▶ **Problem details**
Please give back only the lines below from the one containing "Task: Click the pencil update" to the one containing "The image size is (1320, 896).", each repeated word for word, both ends included.

Top of Given data

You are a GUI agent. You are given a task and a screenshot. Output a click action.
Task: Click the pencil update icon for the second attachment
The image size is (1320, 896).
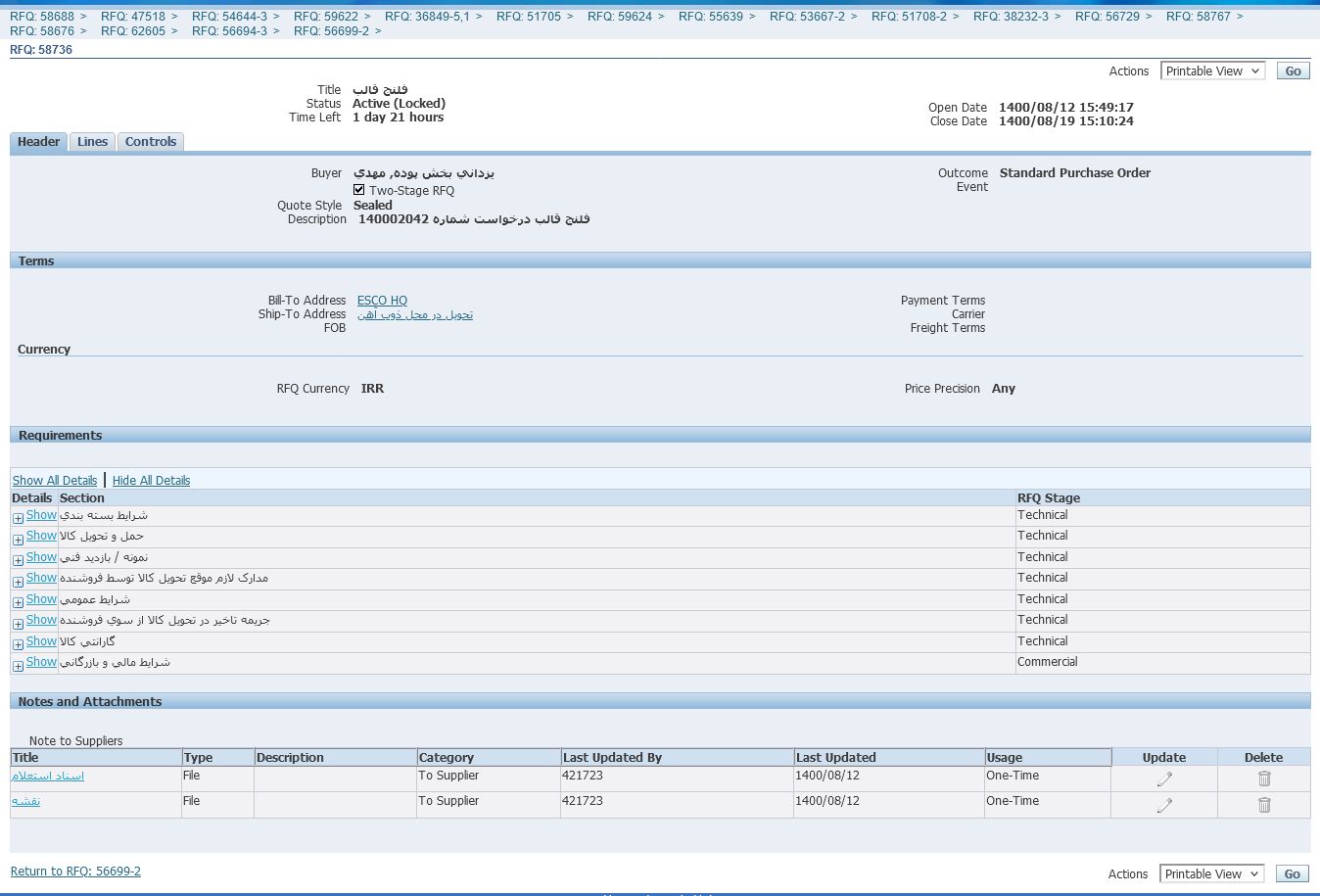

Bottom of Given data
Top of Given data

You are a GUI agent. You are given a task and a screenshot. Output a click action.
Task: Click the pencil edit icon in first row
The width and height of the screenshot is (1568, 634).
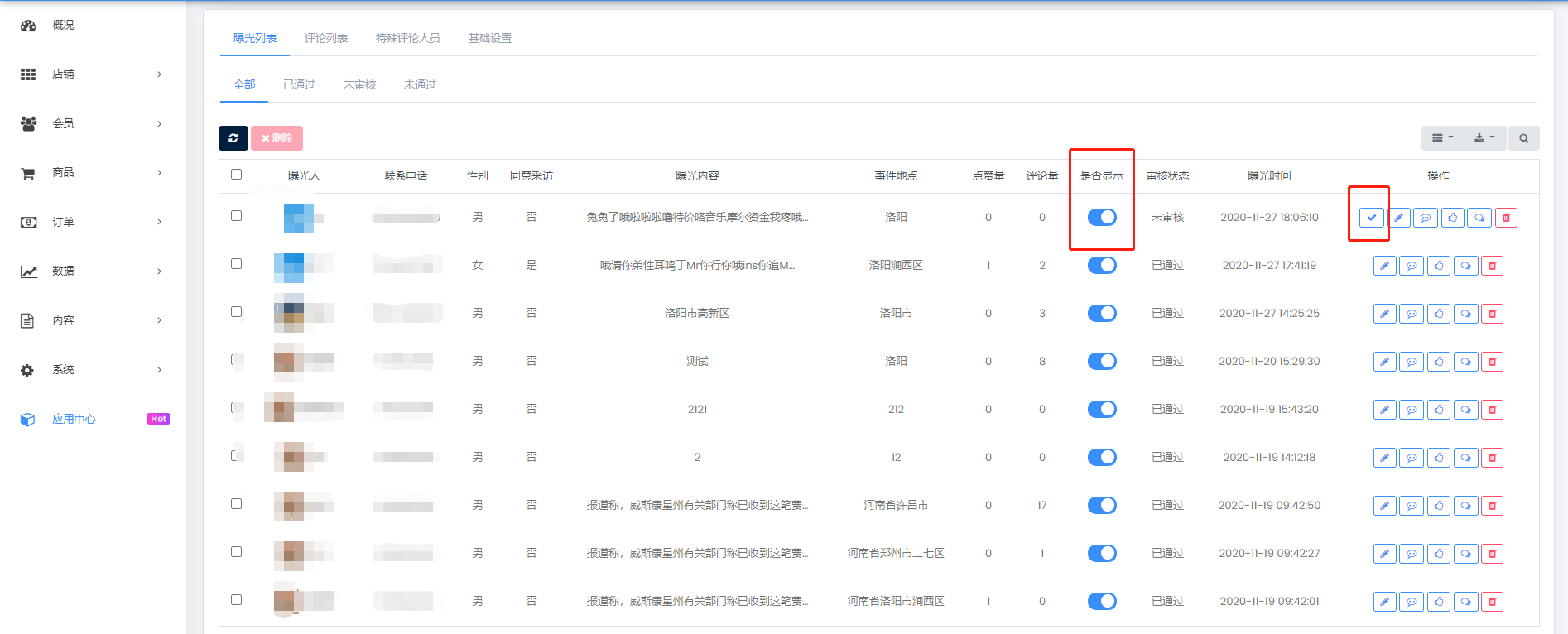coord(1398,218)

Bottom of Given data

▶ **Reply to the exercise**
Task: Click the pencil update icon for the second attachment
The image size is (1320, 896).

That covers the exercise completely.